Même chose pour la peur des partisans montréalais de voir partir ces deux piliers pour la NFL. Et quand on y regarde de plus près, il serait beaucoup plus dur de pallier le départ de Popp que celui de Trestman.
Ceci n’est pas une flèche à l’endroit de Marc Trestman, mais cela illustre l’importance de Jim Popp dans les réussites des Montréalais.
Oui, le départ de Trestman pour Chicago – où il serait toujours un sérieux candidat au poste d’entraîneur – ou pour Oakland – une organisation qu’il connaît fort bien et où il a déjà travaillé – serait très difficile à encaisser pour les Oiseaux.

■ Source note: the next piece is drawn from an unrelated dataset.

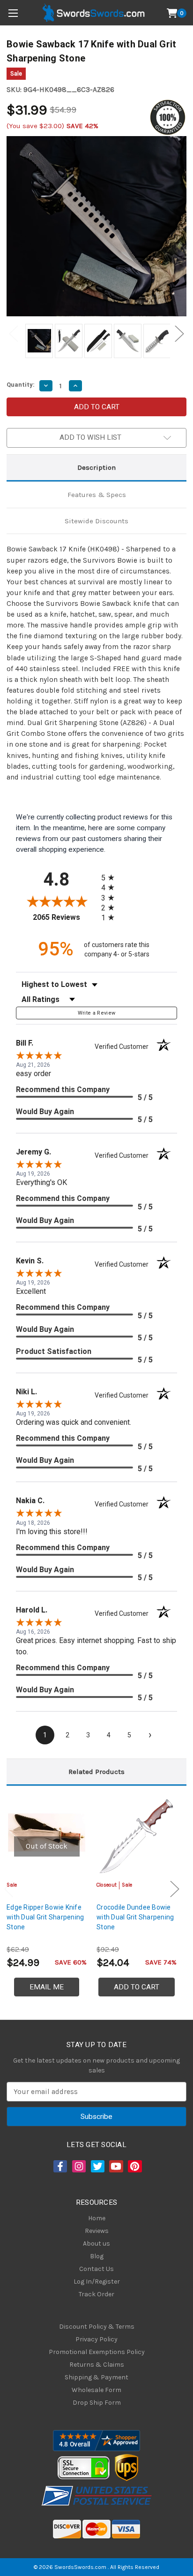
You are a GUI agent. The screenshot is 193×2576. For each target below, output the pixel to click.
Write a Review (97, 1013)
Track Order (96, 2294)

Peut-être qu’Anthony Calvillo réfléchira plus longtemps à son avenir s’il sait qu’il ne travaillera plus avec celui qui a relancé sa carrière il y a quelques saisons. Peut-être que Noel Thorpe et Pat Meyer, nouveaux coordonnateurs de l’équipe, trouveront difficile de ne pas travailler pour l’homme qui les a embauchés. Peut-être qu’un agent libre comme Brandon Whitaker y repensera à deux fois avant de resigner à Montréal sachant que l’entraîneur qui lui a donné sa chance s’en va au pays de l’Oncle Sam.
Cependant, tout bien considéré, le succès des Alouettes depuis leur retour à Montréal en 1996 est toujours passé par leur capacité à placer des joueurs talentueux sous la direction d’excellents entraîneurs comme Trestman. Et qui peut se targuer d’avoir engagé tous ses joueurs et tous ses entraîneurs? Jim Popp.
Si l’homme de 48 ans devait partir, la direction des Alouettes serait-elle en mesure de lui trouver un remplaçant avec son expérience de la LCF, ses contacts des deux côtés de la frontière, son flair dans le recrutement de joueurs canadiens et sa capacité à dénicher le talent là où les autres directeurs généraux n’ont même pas daigné regarder?
Le départ de Marc Trestman ferait mal, celui de Popp ferait très, très mal.